▶ [BRIEF] Each line of the records that holds "every" should be shown in full.

▶ [INPUT RECORDS]
Content starts
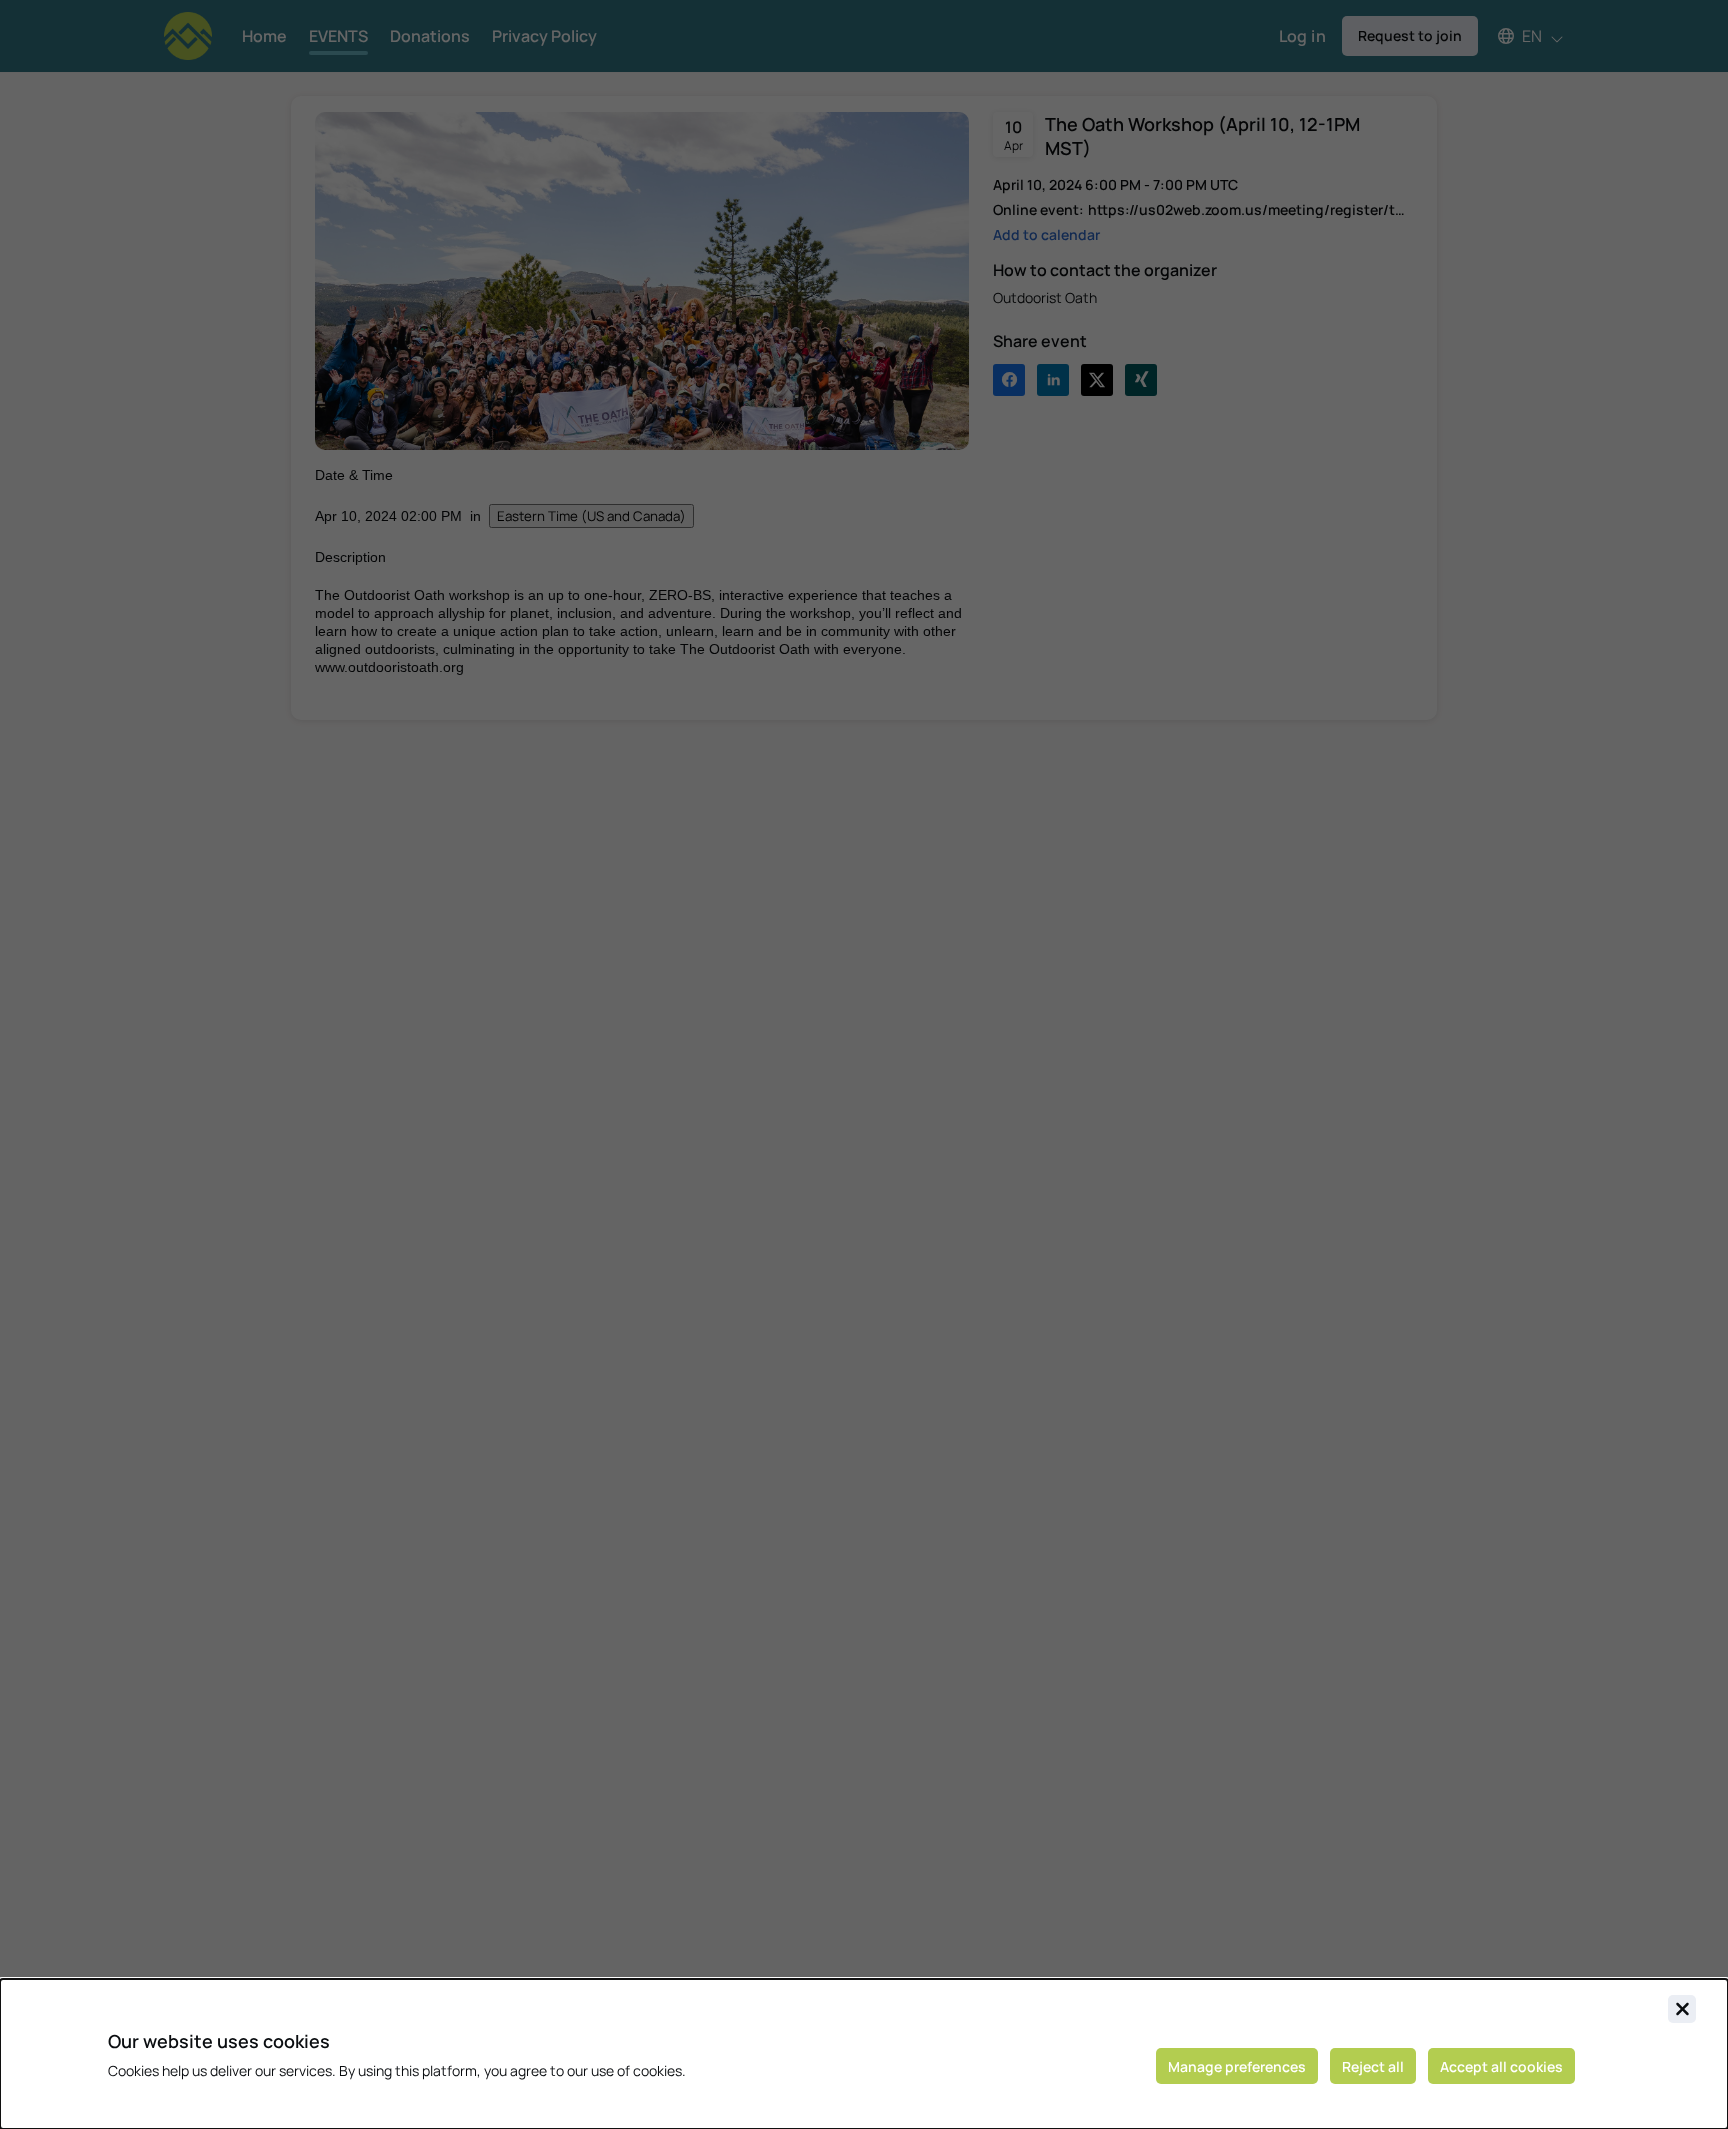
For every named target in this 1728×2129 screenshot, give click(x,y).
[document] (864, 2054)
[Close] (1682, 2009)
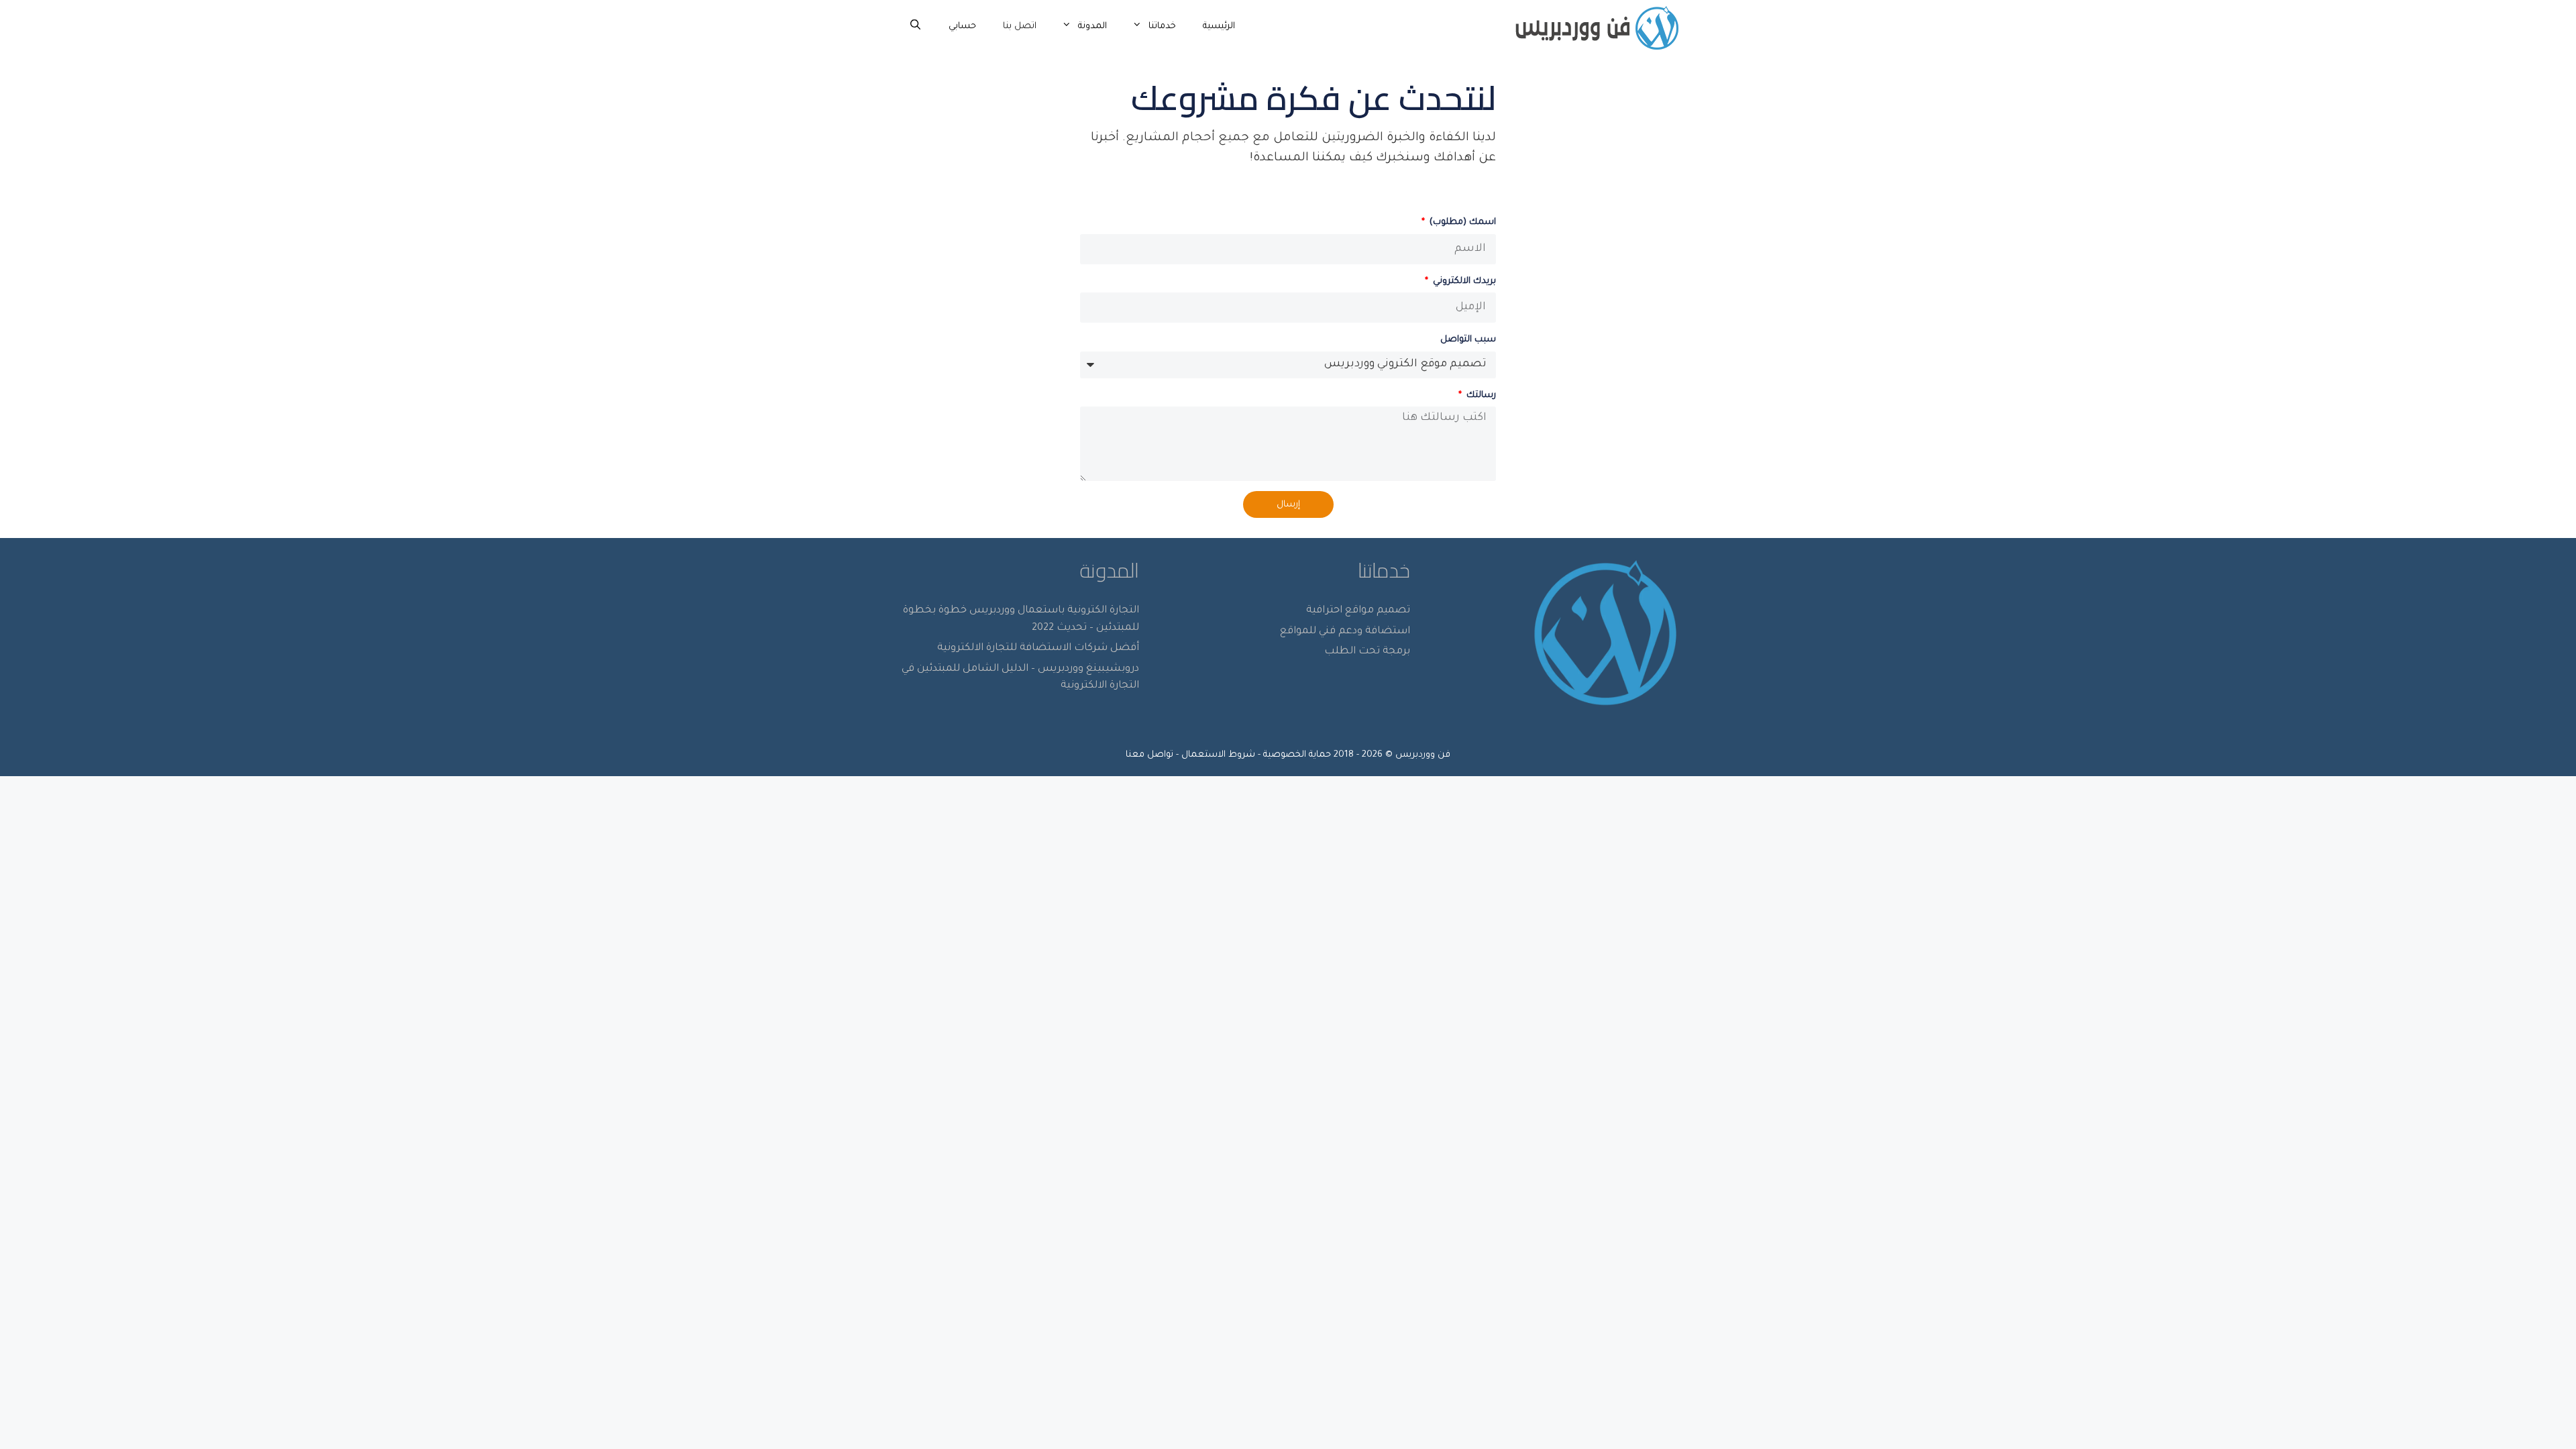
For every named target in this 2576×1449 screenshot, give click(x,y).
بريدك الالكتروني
Content ends
▶ [SOLUTION TO THE EXERCISE]
For every named target in this 1728×2129 screenshot, give click(x,y).
For every named target in this 2576×1449 screenshot, give click(x,y).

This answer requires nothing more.